The moral of the story? Don’t decide what you want to find. Open your mind. Think outside the square. And remember, the best stories are often to be found where a lot of people won’t go looking for them.

Reuters introduces ‘rules’ for Twitter

You will have read in this blog last July about the implications that social media tool Twitter has on traditional news mediums. Now, one of the world’s largest news wire services, Reuters, is taking those implications very seriously:

Reuters are attempting to answer a lot of questions about how social media and Twitter in particular affect news coverage. Included in their new rules is a requirement that their journalists do not break news over Twitter before doing so over the wire, as well as several rules aimed at counteracting perceptions of individual bias.

Requiring their journalists to break news over the wire first is a business decision, and a fair one. For a journalist to break a story by other means and not for who they work for would be akin to an Apple employee selling a palate of iPads before the product’s release date.

Of more interest is the requirement that Reuters employees do not post anything that may indicate personal bias on Facebook, as well as the requirement that they maintain separate business and personal Twitter accounts.
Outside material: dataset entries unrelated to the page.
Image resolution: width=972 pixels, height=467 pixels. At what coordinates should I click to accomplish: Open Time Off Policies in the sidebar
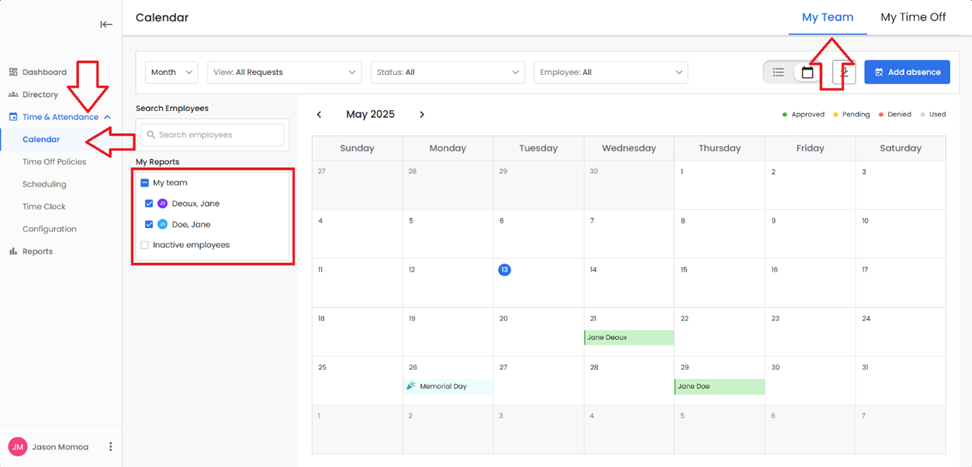click(x=54, y=162)
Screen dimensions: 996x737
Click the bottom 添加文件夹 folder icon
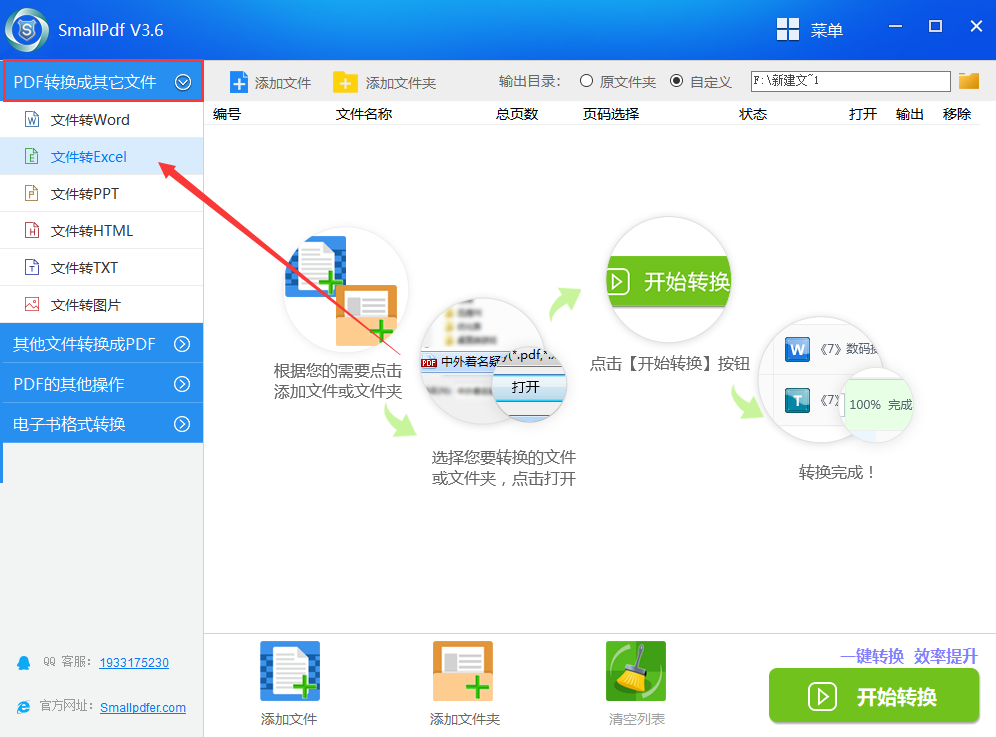(x=463, y=671)
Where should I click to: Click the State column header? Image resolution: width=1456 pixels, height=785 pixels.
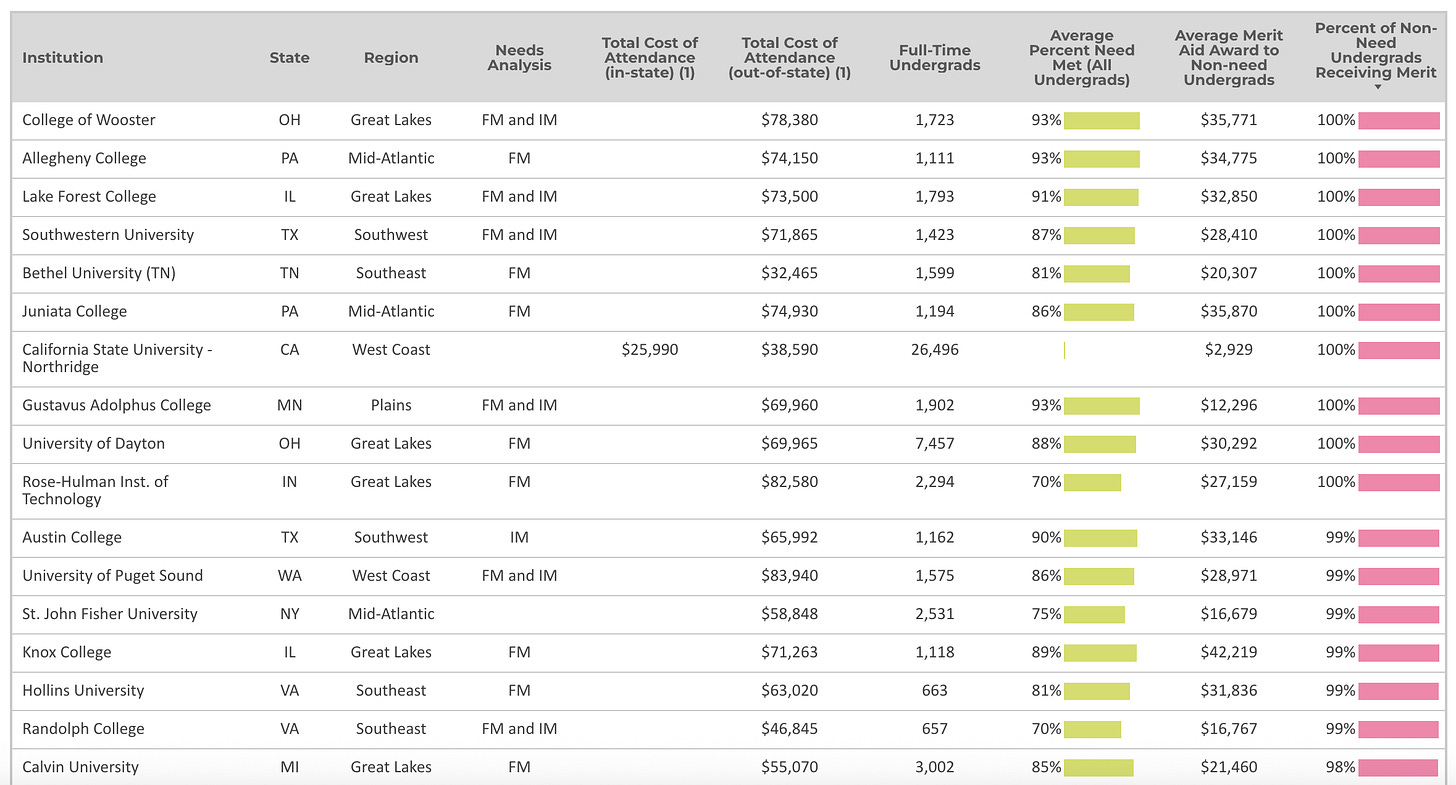pos(289,58)
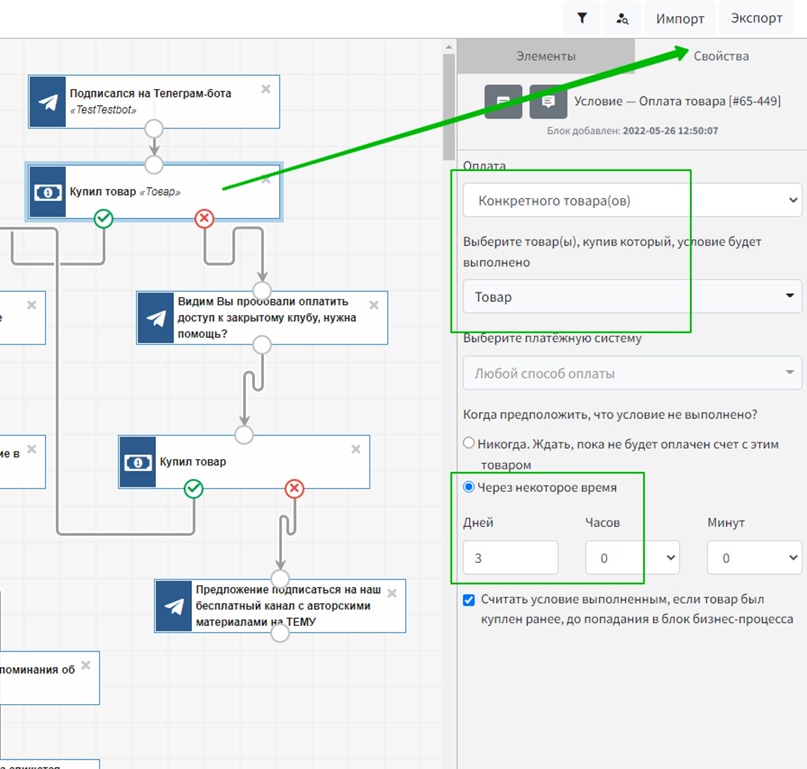Switch to the «Элементы» tab
This screenshot has width=807, height=769.
[x=545, y=56]
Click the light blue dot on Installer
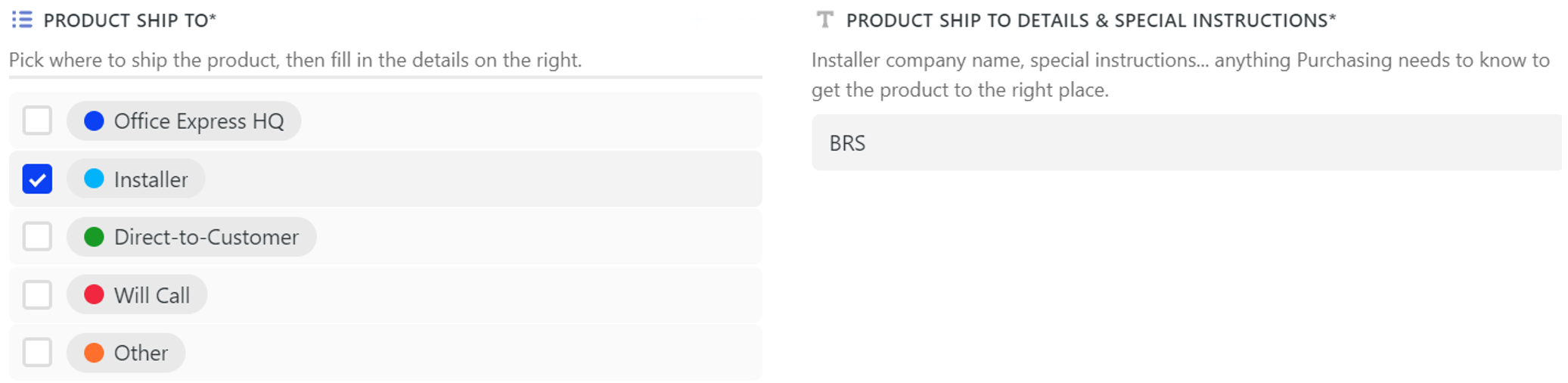 pos(94,179)
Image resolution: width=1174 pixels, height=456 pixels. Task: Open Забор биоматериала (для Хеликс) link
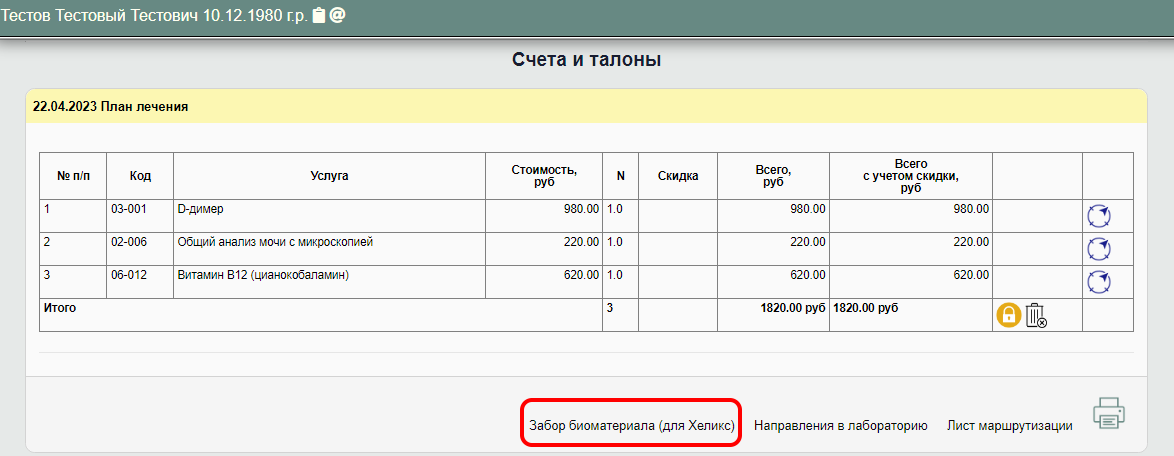[x=632, y=425]
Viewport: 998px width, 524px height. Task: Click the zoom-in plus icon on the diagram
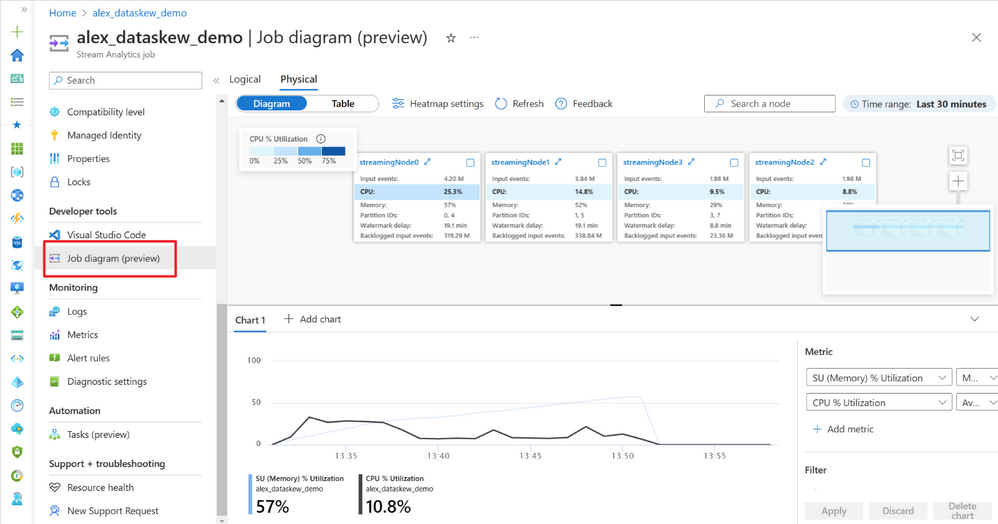click(958, 181)
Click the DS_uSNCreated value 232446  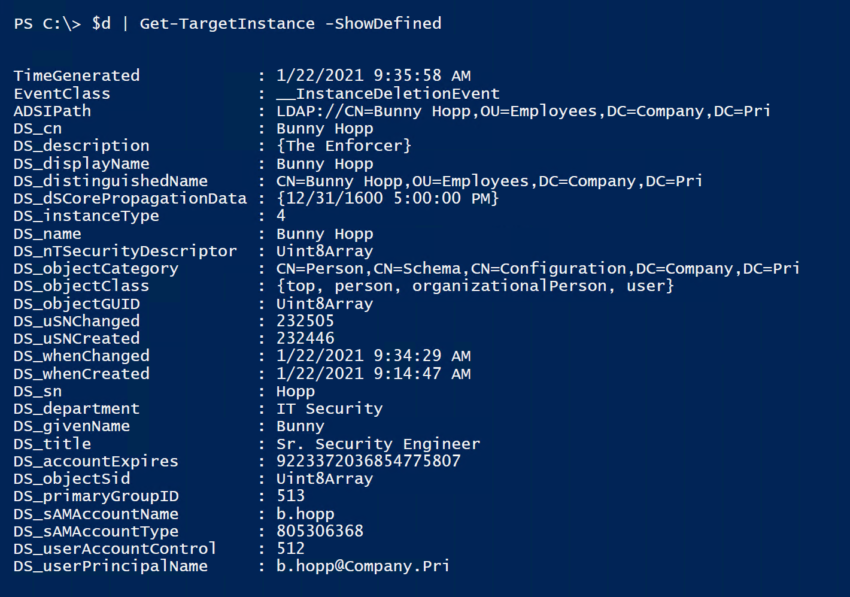coord(305,338)
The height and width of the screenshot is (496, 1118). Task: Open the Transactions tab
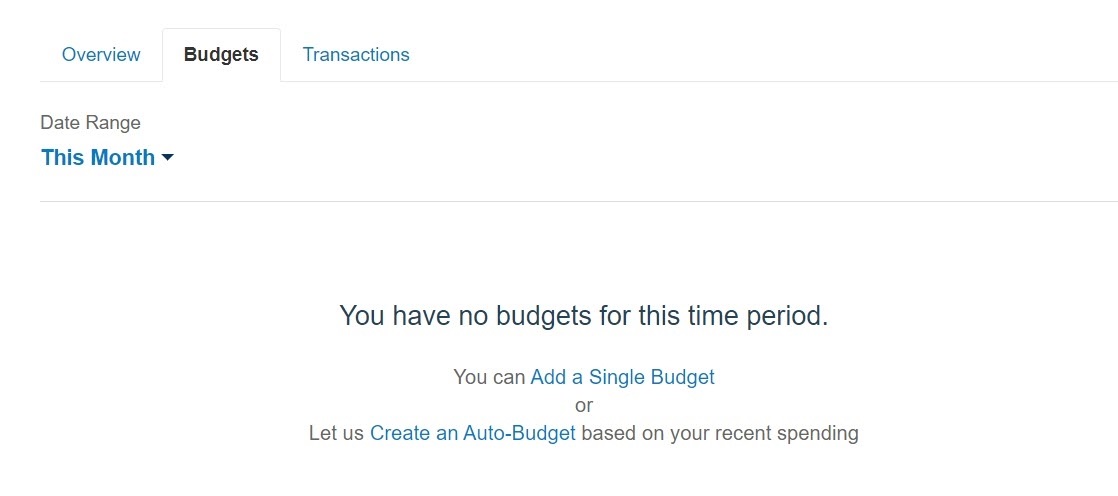tap(356, 55)
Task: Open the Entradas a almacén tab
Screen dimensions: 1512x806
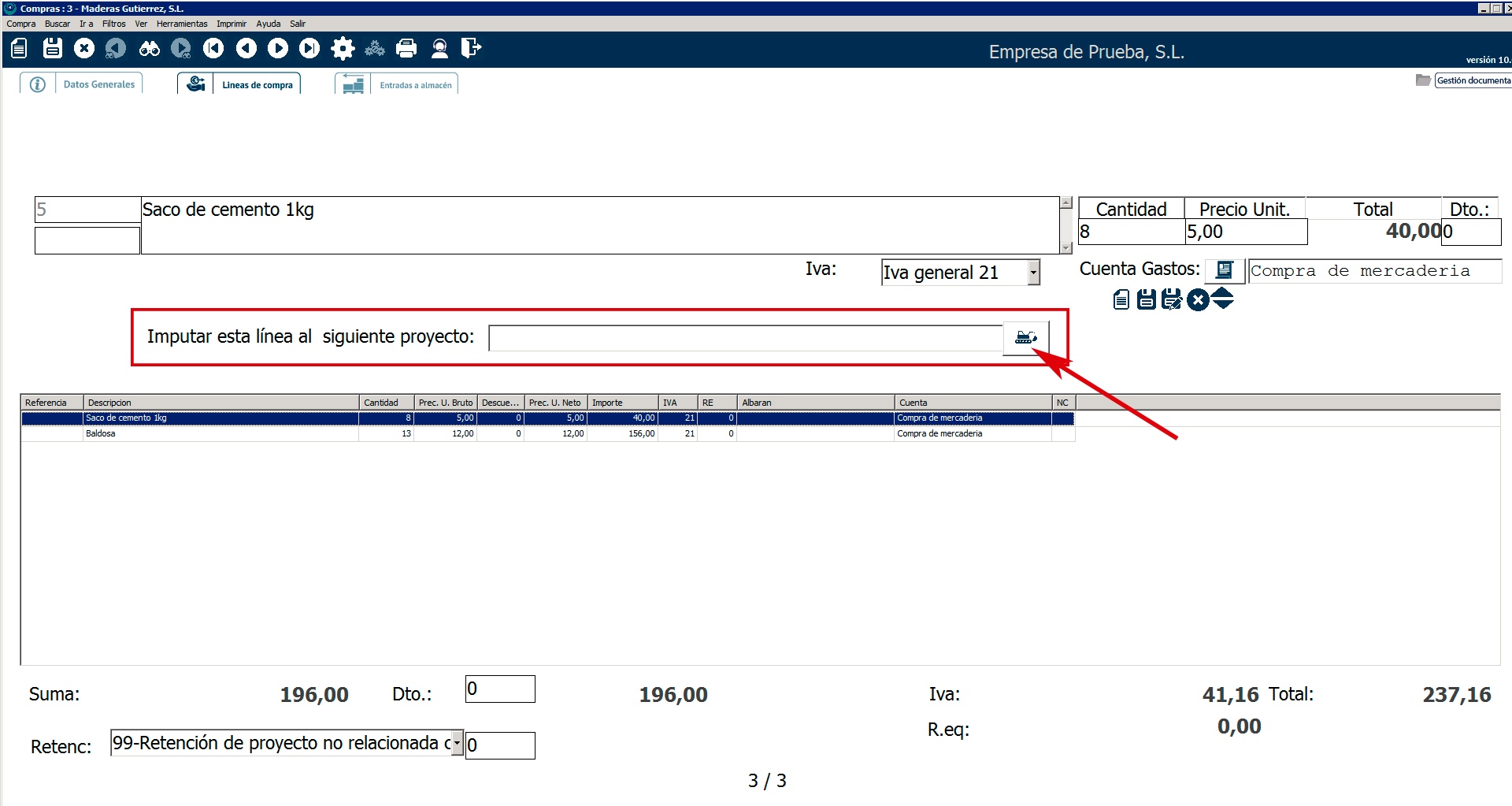Action: click(x=415, y=85)
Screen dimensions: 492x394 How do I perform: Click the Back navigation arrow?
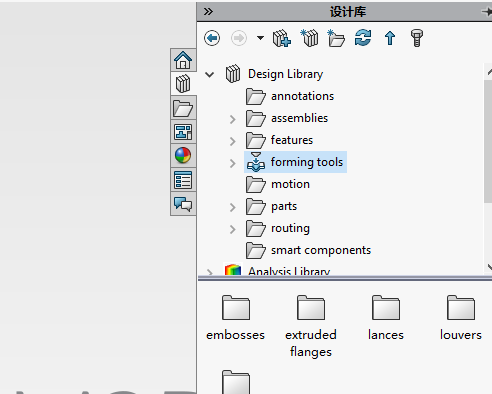pyautogui.click(x=212, y=38)
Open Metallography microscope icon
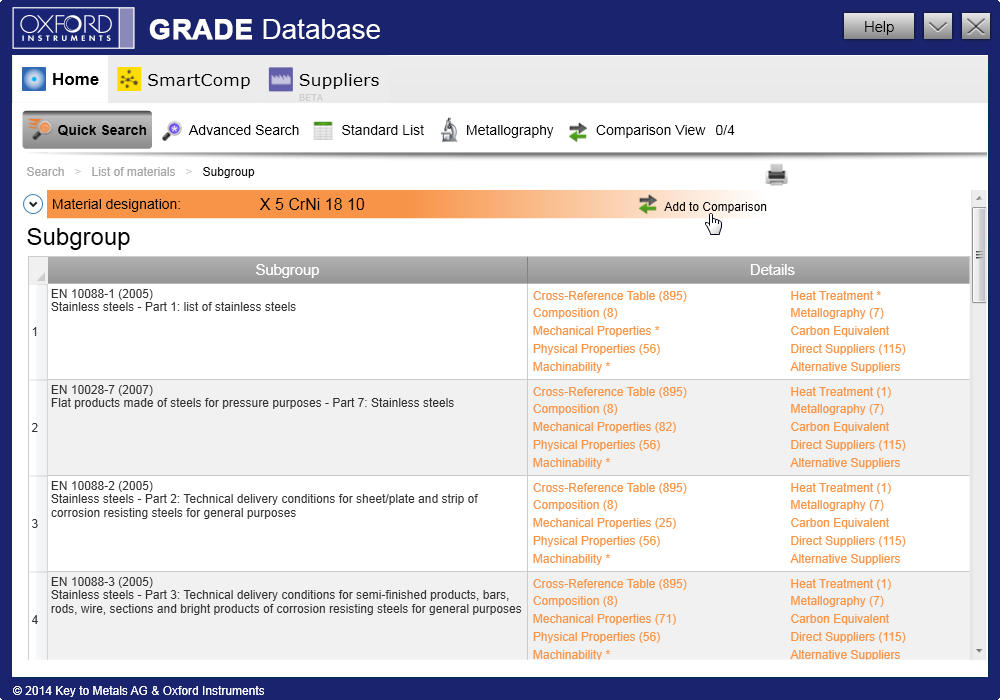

This is because social media has allowed us to know so much more about the people who provide services to us, the public. In days gone by, a byline was merely a name in news reporting (Opinion was obviously another story). Now, with access to journalists via social media we can find out their likes and dislikes, partner’s names, see pictures of their pets, you get the idea…

Clearly then, Reuters is right not to want their journalists’ views broadcast across the social mediasphere. Reporting is meant to be subjective and impartial – and whether it conforms to this regularly or not – clearly knowing a journalist’s personal stance on an issue will affect how we see their reporting of it.

One thing that does puzzle me though is Reuters frowning upon their journalists following certain sources on Twitter. As a journalist, I find Twitter an extremely useful source for story ideas. The key however is to follow sources with a wide variety of opinions, which is why (to give an example) politically I follow Liberal, Labor, Greens and Independents.

It will be interesting to see if the other major wire services including Associated Press and Agence France-Presse, or AAP in Australia take heed and look at instituting similar rules.